--- begin ---
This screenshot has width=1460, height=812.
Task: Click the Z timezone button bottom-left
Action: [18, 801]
--- end ---
--- begin ---
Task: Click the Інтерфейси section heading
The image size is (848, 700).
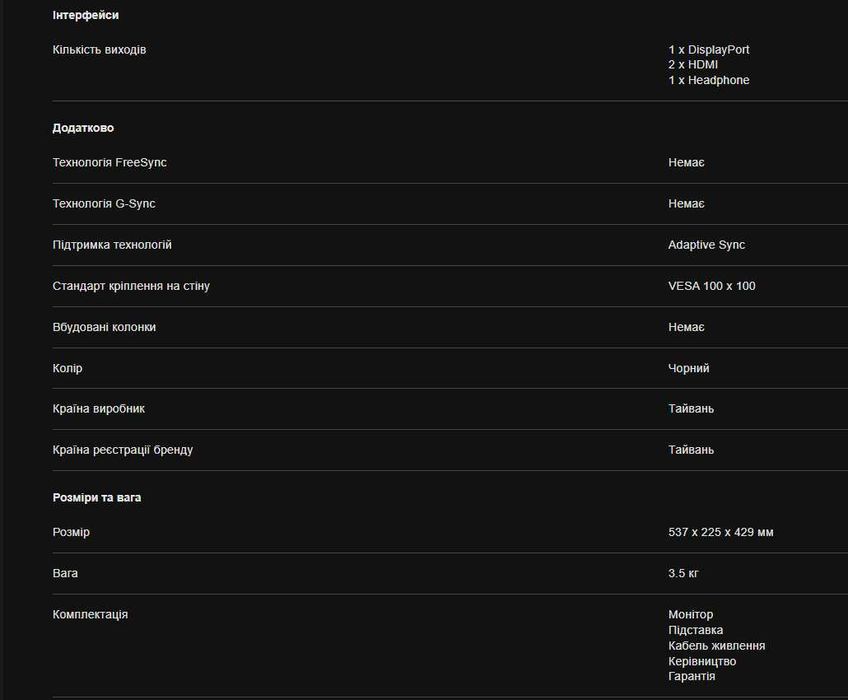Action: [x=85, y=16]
--- end ---
--- begin ---
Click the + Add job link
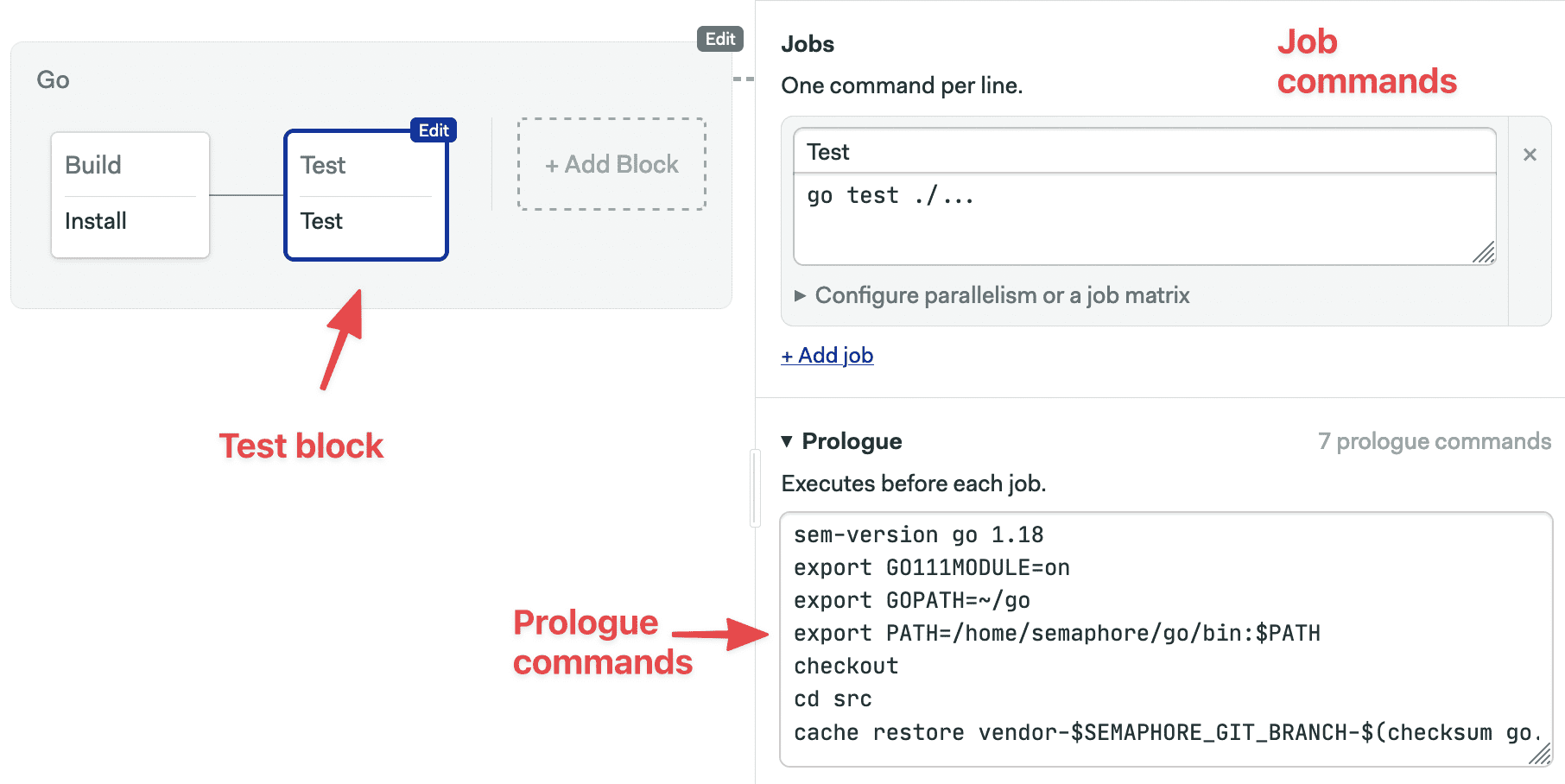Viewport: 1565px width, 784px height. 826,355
--- end ---
**Given instruction**
Quote the listing from the line containing "Task: Click the Інтерфейси section heading" through the line containing "Action: [x=85, y=16]", both ends included, and reproduce only those lines without the pictures.

**Answer to the problem**
Task: Click the Інтерфейси section heading
The image size is (848, 700).
Action: [x=85, y=16]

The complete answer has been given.